Copy word for word the passage of the article on the botched "Monkey Christ" restoration starting at "Now, years later, the" and ending at "an economic upside.".

** TEXT SECTION **
○ ○ ○ ○ ○ ○ ○
Years after a botched restoration of a religious painting exploded to viral fame, the artistic atrocity known as “Monkey Christ” is still drawing visitors — and tourism dollars — to a small Spanish town.

The story starts back in 2012, when parishioner Cecilia Giménez of the Santuario de Misericordia outside Borja, Spain decided to restore a nearly century-old painting of Jesus Christ on the wall of her church, according to The Guardian. Her efforts were only partly finished when she left town on a trip, but pictures of her work were uploaded to the internet where they quickly went viral. Soon, the painting was mocked around the world, and came to be known as Potato Jesus or Monkey Christ.

Now, years later, the clumsy restoration has proved to be a reliable tourist attraction for the area. Today, Borja receives 16,000 visitors a year, according to The Guardian. That’s more than four times the annual number that came before Giménez’s well-intentioned artistic disaster.

The revenue generated by those meme-savvy tourists helps fund Borja’s home for the elderly, as well as maintain employment for the Santuario de Misericordia’s two caretakers, per The Guardian.

For the residents of Borja, the attention generated by the Potato Jesus certainly had an economic upside.

“It was a media phenomenon, but it’s also been a social phenomenon when it comes to helping people,” Borja’s mayor, Eduardo Arilla, told the news outlet. “If it hadn’t happened, maybe Borja would have become famous for something else, like its wine. But we wouldn’t be as well known as we are now.”
○ ○ ○ ○ ○ ○ ○
** DATA SECTION **
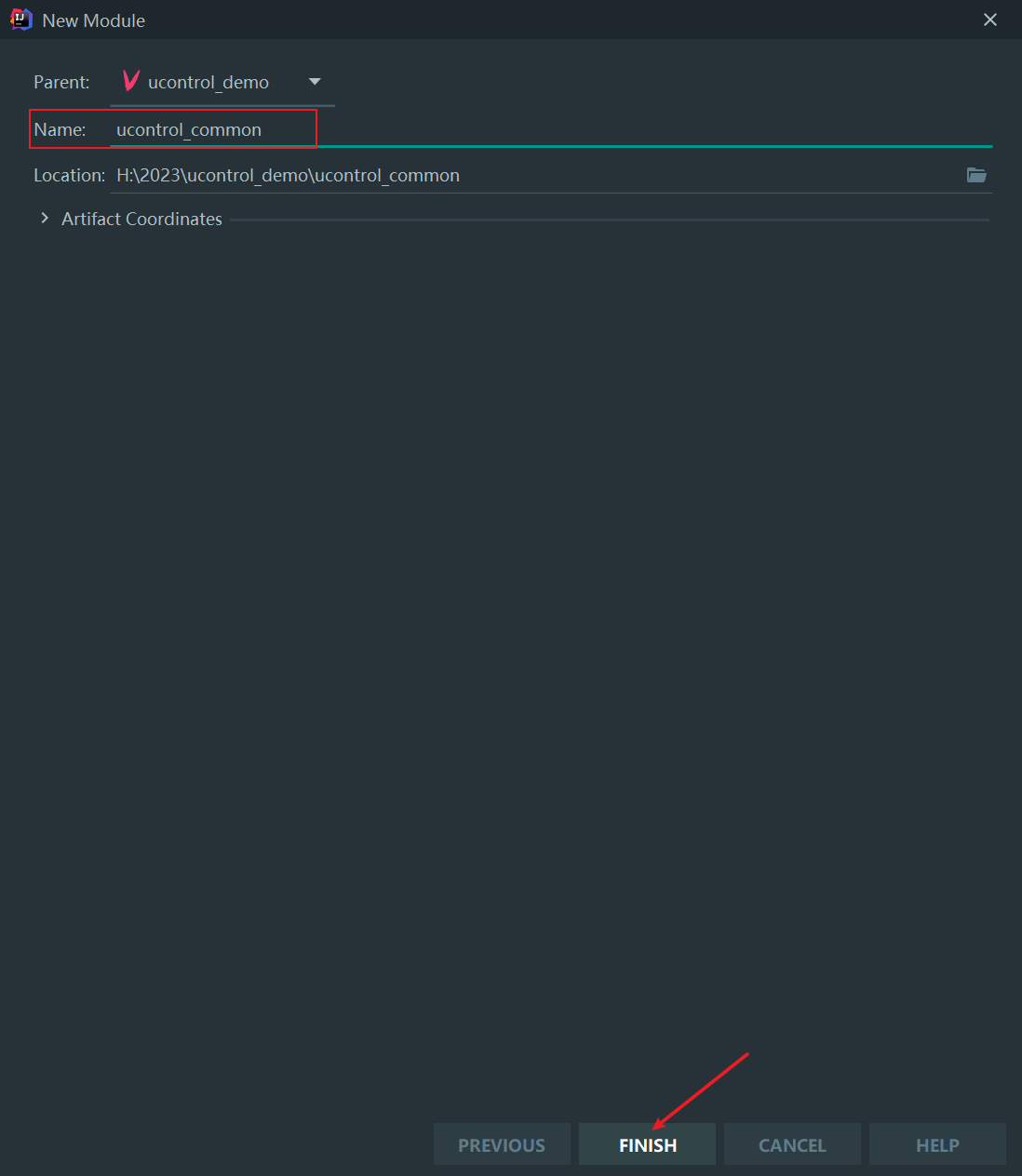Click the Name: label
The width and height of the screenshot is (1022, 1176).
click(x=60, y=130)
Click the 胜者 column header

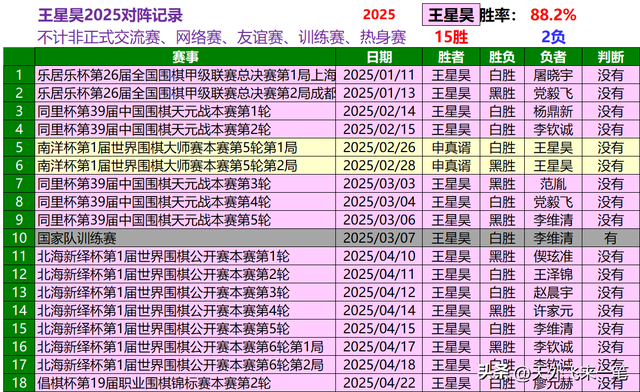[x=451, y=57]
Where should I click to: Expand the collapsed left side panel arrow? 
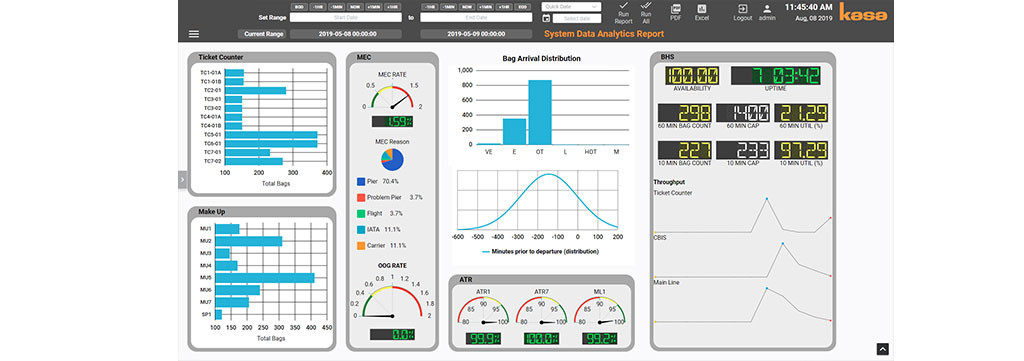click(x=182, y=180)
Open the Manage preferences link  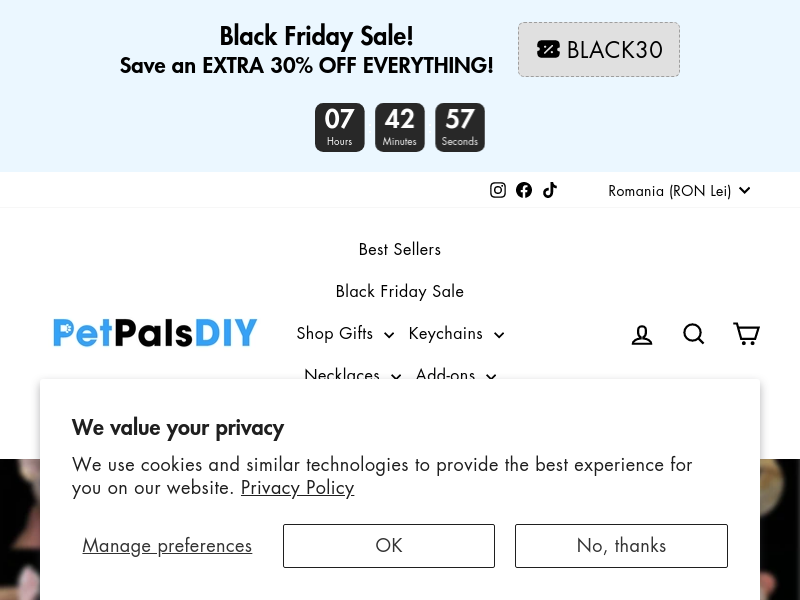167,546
○ ○ ○ ○ ○ ○ ○
** TASK OUTPUT **
Now, years later, the clumsy restoration has proved to be a reliable tourist attraction for the area. Today, Borja receives 16,000 visitors a year, according to The Guardian. That’s more than four times the annual number that came before Giménez’s well-intentioned artistic disaster.

The revenue generated by those meme-savvy tourists helps fund Borja’s home for the elderly, as well as maintain employment for the Santuario de Misericordia’s two caretakers, per The Guardian.

For the residents of Borja, the attention generated by the Potato Jesus certainly had an economic upside.